Sync NEON optimized kernels to current upstream PR (#19119)#7

Merged
jgibson2 merged 1 commit intopolycamfrom
jgibson/sync-neon-to-upstream
Apr 29, 2026
Merged

Sync NEON optimized kernels to current upstream PR (#19119)#7
jgibson2 merged 1 commit intopolycamfrom
jgibson/sync-neon-to-upstream

Conversation

@jgibson2
Copy link
Copy Markdown
Collaborator

Summary

Replaces the in-tree NEON grid_sampler_2d / sum implementation on polycam with the version that's been through three rounds of review on pytorch/executorch#19119. No new functionality — purely catching us up to the version that's about to land upstream.

What changed vs the version on polycam

  1. Hardware fp16 vs software fp16 split. The original polycam version compiled the entire op_grid_sampler_2d.cpp with -march=armv8.2-a+fp16, which raises SIGILL on ARMv8 chips that lack the +fp16 extension. The new version moves the HW-fp16 path into a dedicated TU (op_grid_sampler_2d_fp16_hw.cpp + .h) compiled as a separate buck cxx_library / CMake OBJECT library so the -march flag stays scoped to that one TU. The dispatcher in op_grid_sampler_2d.cpp picks between the HW path and a software-convert NEON path at runtime via cpuinfo_has_arm_neon_fp16(). Plain ARMv8 chips run the SW path with no illegal instructions; ARMv8.2+ chips get the faster HW path.

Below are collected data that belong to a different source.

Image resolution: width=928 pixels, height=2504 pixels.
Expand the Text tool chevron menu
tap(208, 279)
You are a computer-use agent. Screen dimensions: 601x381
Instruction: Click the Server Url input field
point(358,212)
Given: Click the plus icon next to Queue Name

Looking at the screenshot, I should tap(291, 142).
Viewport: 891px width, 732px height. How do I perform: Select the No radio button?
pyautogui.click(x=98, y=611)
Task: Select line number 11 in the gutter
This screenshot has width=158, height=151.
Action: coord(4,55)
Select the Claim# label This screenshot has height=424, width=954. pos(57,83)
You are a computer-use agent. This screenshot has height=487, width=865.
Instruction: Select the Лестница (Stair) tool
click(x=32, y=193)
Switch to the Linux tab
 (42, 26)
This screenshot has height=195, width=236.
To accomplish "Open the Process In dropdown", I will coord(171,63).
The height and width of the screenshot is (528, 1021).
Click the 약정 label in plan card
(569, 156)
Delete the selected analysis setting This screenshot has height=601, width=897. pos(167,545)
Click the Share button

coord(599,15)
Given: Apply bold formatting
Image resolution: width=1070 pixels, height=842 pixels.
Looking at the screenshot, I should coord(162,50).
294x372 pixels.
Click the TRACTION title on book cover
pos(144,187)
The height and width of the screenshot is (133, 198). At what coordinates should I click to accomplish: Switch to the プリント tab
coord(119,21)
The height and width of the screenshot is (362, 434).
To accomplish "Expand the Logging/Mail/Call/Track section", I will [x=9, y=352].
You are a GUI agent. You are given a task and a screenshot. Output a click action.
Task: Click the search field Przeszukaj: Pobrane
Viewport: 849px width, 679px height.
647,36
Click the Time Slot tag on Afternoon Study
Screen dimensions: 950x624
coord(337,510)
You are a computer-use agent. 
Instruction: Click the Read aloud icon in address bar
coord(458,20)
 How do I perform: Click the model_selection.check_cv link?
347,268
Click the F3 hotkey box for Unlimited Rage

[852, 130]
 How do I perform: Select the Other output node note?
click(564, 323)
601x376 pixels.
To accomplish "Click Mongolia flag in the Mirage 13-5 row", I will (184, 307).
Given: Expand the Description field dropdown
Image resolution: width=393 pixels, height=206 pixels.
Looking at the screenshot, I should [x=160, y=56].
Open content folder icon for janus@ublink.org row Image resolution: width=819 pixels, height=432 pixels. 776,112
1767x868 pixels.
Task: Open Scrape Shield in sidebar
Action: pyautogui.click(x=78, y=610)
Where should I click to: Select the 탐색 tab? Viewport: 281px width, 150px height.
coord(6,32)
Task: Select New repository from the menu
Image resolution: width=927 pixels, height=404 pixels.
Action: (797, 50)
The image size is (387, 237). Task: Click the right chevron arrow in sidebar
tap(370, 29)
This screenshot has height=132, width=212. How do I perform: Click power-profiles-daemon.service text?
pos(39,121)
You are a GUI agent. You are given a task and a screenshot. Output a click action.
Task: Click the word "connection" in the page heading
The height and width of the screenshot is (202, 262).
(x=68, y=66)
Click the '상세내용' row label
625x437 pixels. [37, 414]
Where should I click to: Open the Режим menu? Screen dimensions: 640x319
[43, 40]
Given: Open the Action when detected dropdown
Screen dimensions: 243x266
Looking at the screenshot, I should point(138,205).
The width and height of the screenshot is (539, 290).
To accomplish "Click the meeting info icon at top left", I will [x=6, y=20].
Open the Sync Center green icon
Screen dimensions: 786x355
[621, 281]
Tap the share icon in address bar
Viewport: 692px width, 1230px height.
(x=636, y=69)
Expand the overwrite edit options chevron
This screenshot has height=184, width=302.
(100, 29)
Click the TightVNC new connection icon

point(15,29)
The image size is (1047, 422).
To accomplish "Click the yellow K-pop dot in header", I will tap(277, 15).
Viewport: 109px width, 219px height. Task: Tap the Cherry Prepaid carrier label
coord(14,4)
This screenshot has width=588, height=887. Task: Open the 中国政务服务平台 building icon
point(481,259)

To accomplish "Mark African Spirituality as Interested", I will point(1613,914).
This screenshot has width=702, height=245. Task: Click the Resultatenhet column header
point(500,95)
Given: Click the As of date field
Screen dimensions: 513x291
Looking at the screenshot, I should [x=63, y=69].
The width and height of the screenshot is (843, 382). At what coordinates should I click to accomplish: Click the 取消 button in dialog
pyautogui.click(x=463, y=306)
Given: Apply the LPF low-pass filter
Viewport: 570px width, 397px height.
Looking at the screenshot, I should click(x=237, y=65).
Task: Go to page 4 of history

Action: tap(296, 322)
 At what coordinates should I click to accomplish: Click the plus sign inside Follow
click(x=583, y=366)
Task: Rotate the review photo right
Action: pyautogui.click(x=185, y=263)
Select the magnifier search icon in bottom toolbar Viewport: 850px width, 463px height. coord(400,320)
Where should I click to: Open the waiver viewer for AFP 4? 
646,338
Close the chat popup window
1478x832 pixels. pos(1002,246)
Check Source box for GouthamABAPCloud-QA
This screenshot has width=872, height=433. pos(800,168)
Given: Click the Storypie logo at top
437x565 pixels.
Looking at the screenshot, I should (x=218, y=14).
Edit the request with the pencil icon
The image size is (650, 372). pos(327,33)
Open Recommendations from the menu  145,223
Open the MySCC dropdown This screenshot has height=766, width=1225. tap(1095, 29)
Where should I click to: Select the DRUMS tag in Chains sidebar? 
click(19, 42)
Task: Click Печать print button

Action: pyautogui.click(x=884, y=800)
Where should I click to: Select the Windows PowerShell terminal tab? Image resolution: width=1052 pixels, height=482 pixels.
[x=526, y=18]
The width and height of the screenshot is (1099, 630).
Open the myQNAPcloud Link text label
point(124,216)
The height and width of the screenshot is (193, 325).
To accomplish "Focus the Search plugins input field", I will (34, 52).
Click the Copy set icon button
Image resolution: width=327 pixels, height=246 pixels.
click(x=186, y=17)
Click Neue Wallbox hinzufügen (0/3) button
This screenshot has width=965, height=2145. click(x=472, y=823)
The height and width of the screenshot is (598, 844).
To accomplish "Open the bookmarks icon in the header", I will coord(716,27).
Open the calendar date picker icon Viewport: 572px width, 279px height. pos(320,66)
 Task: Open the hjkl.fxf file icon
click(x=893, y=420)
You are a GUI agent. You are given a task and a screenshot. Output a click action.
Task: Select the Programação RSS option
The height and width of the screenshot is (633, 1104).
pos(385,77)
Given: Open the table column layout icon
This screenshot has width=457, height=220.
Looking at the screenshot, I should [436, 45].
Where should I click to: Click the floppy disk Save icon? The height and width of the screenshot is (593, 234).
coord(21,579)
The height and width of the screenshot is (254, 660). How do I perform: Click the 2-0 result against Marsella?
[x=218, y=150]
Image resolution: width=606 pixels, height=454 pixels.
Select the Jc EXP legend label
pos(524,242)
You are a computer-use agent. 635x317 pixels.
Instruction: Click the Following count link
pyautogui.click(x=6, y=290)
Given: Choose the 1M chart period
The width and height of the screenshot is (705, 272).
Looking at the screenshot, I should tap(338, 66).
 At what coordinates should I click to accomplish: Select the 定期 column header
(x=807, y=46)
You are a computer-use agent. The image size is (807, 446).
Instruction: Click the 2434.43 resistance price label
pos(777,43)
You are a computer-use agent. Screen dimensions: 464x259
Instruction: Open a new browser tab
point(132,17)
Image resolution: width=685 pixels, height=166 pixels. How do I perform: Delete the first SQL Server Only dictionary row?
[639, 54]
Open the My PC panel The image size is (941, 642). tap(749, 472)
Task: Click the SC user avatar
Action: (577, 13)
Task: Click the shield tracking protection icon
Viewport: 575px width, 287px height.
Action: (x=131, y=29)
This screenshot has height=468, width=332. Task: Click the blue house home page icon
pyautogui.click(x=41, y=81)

  2. Forward declaration of grid_sampler_2d_bilinear_fp16_hw extracted into op_grid_sampler_2d_fp16_hw.h so the definition site has a visible prototype (fixes -Wmissing-prototypes).

  3. dtypes_match gate at the top of the fast-path eligibility check (input.scalar_type() == grid.scalar_type() == out.scalar_type()). The reinterpret_cast<__fp16*> in the HW kernel and the data_ptr<T>() calls in the other paths each assume a single dtype across all three tensors; mismatched buffers would silently corrupt output. Falls back to portable when types disagree.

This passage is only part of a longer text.